Reproduce exactly the first line of the material below and every line after it, ending with the line that contains "The image size is (769, 472).". No pictures should be copied.
=== Section Start ===
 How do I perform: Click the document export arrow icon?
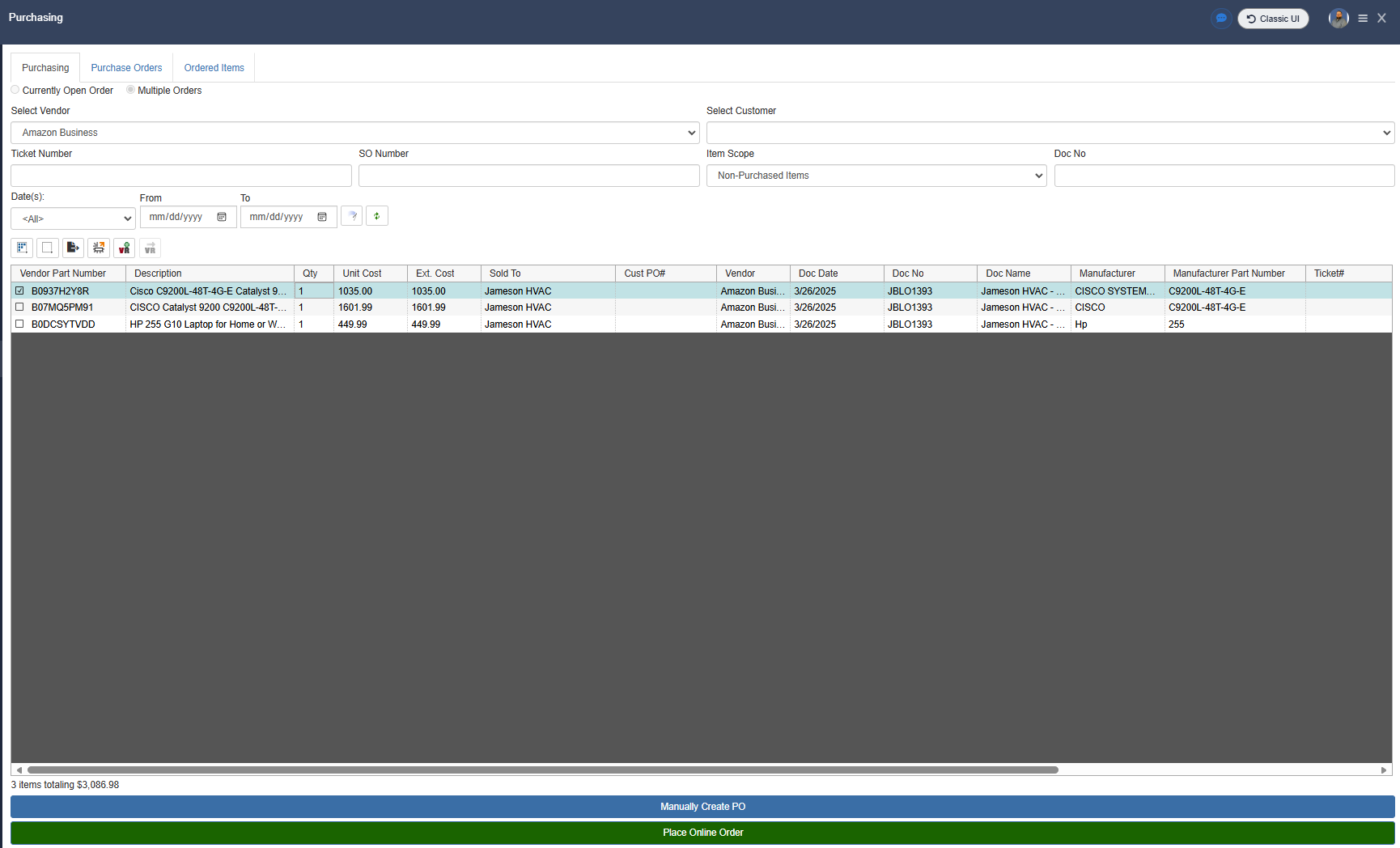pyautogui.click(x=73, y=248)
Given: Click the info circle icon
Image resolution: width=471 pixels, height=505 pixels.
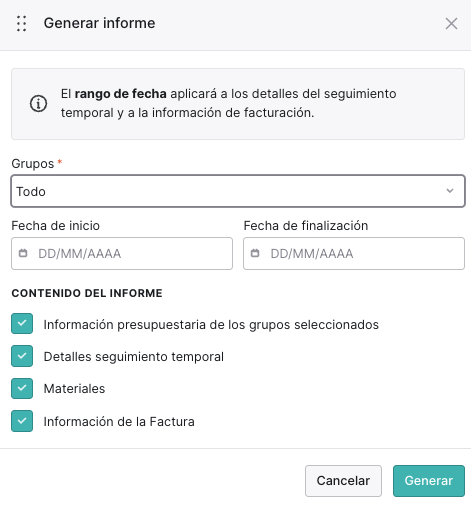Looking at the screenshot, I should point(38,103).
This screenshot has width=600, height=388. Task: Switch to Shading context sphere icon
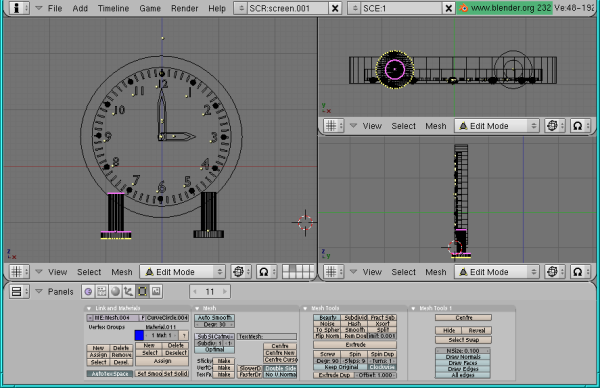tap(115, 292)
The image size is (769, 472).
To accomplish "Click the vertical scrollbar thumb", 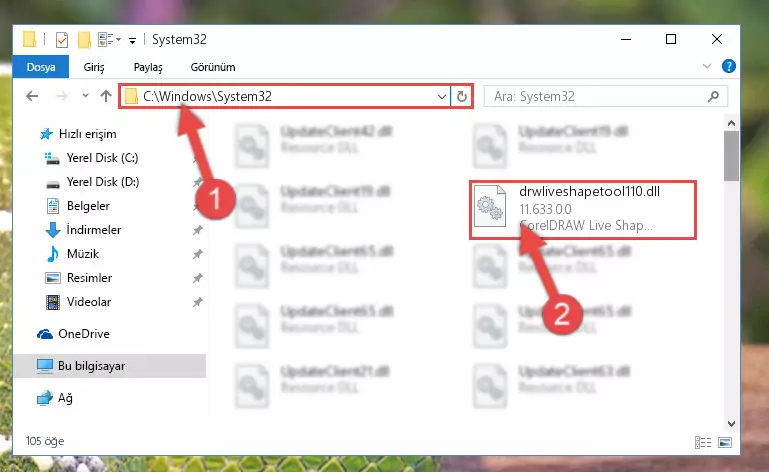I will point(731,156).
=== Section End ===
• Worked solution:
 How do I perform: Click the document export arrow icon?
pyautogui.click(x=73, y=248)
Given: Click the info circle icon
Image resolution: width=471 pixels, height=505 pixels.
Looking at the screenshot, I should point(38,103).
This screenshot has width=600, height=388. Task: Switch to Shading context sphere icon
tap(115, 292)
The image size is (769, 472).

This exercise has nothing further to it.